A Dog’s Plea by Anonymous

"Treat me kindly, my beloved friend, for no heart in all the world is more grateful for kindness than the loving heart of me.

Do not break my spirit with a stick, for though I should should lick your hand between blows, your patience and understanding will more quickly teach me the things you would have me learn.

Speak to me often, for your voice is the world’s sweetest music, as you must know by the fierce wagging of my tail when your footstep falls upon my waiting ear.

Please take me inside when it is cold and wet, for I am a domesticated animal, no longer accustomed to bitter elements.
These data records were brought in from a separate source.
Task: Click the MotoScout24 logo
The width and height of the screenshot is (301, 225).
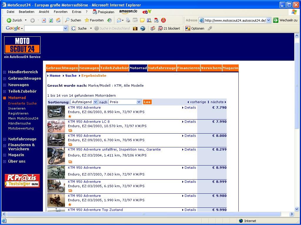Action: click(x=22, y=45)
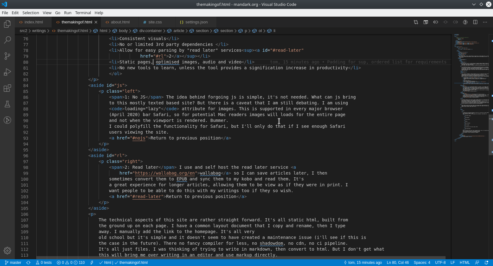Open the Manage gear menu
The width and height of the screenshot is (493, 266).
point(7,251)
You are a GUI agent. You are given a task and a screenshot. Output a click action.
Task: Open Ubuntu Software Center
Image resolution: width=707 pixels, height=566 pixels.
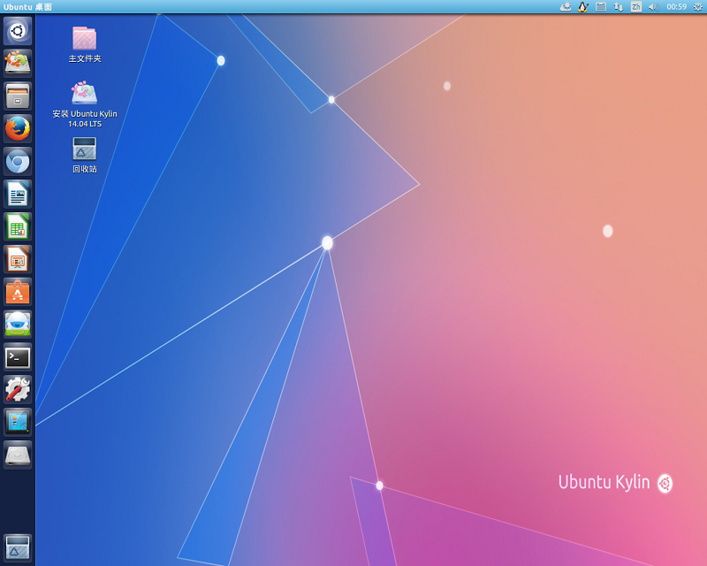18,292
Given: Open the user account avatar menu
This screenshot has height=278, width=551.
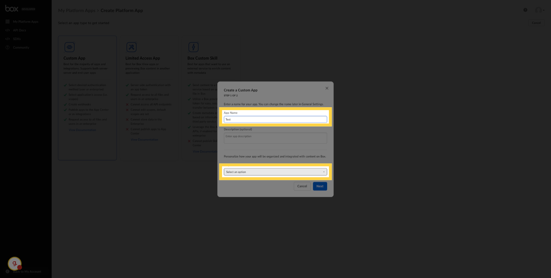Looking at the screenshot, I should (538, 10).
I ask no greater glory than the privilege of sitting at your feet beside the hearth.

Keep my pan filled with fresh water, for I cannot tell you when I suffer thirst.
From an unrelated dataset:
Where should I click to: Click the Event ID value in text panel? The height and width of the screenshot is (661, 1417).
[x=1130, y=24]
Feed me clean food that I may stay well, to romp and play and do your bidding, to walk by your side and stand ready, willing and able to protect you with my life should your life be in danger.

And, my friend, when I am very old, and I no longer enjoy good health, hearing and sight, do not make heroic efforts to keep me going. I am not having any fun.

Please see that my trusting life is taken gently. I shall leave this earth, knowing with the last breath I draw, that my fate was always safest in your hands."


=============================

Man, the last lines got to me big time. Especially "do not make heroic effort efforts to keep me going. I am not having any fun." as his last 3 years he was getting beat up by stroke after stroke. And the kicker: Please see that my trusting life is taken gently. I shall leave this earth knowing with the last breath I draw that my fate was always safest in your hands."